__Exercise__. Identify all lines in the data containing the string "Open". Copy them out.

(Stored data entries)
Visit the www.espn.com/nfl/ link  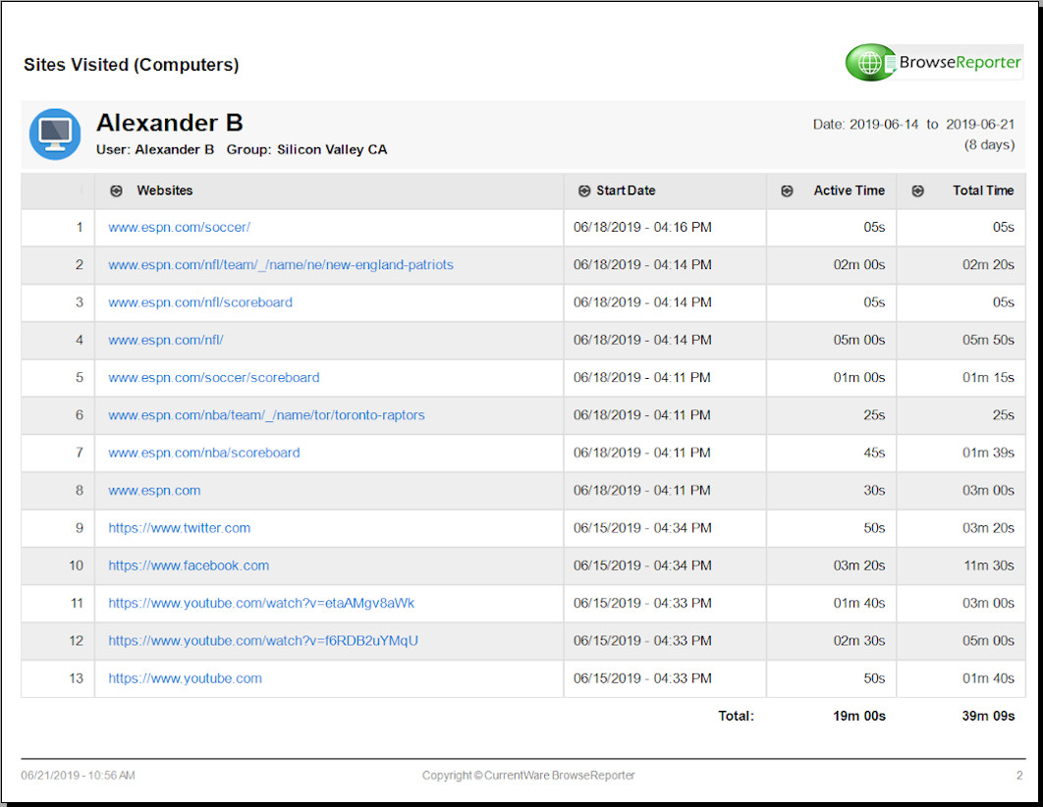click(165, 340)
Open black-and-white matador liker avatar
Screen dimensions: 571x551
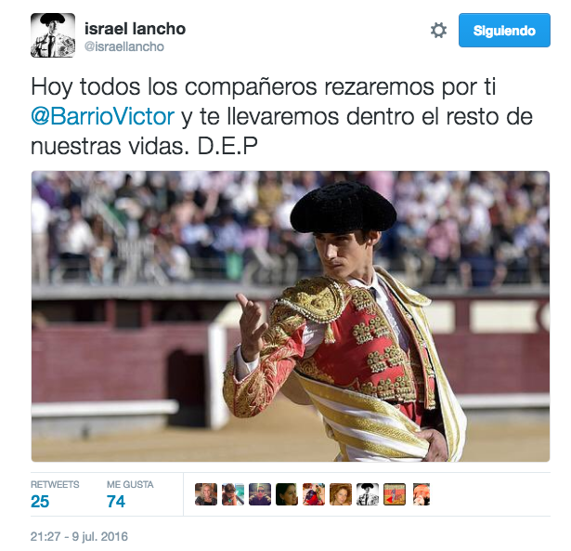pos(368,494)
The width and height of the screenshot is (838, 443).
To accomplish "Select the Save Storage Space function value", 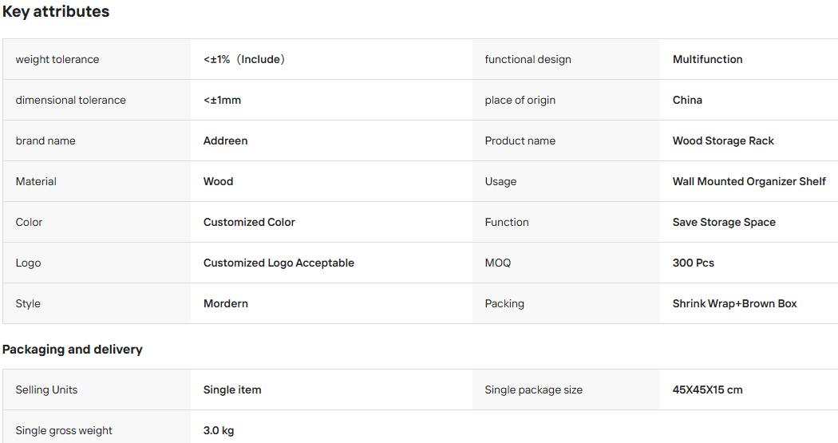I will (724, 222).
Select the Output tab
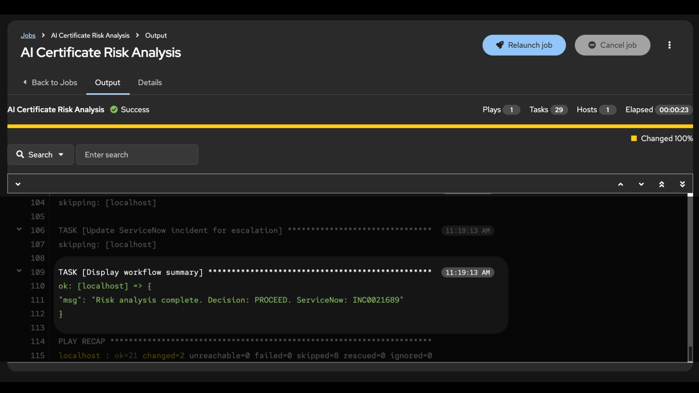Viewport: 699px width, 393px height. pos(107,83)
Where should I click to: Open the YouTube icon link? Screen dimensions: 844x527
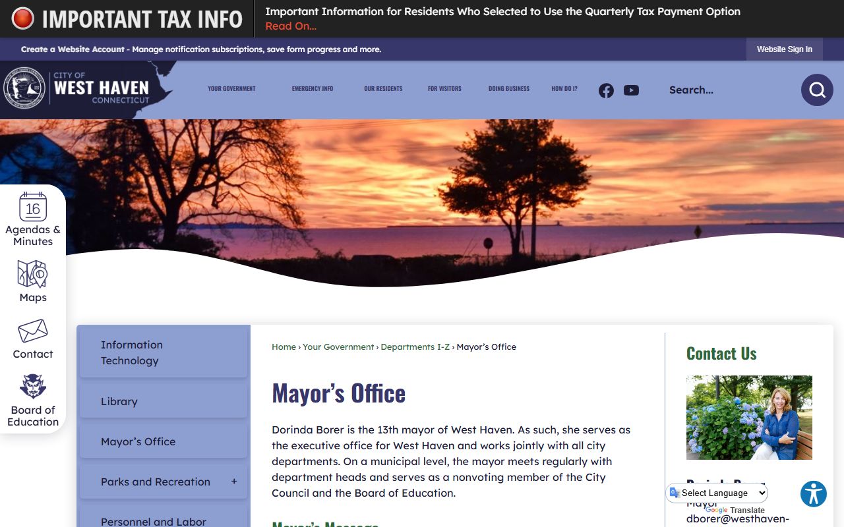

__Solution for this problem__.
Open black-and-white matador liker avatar
Where should I click to: Open the YouTube icon link? Screen dimensions: 844x527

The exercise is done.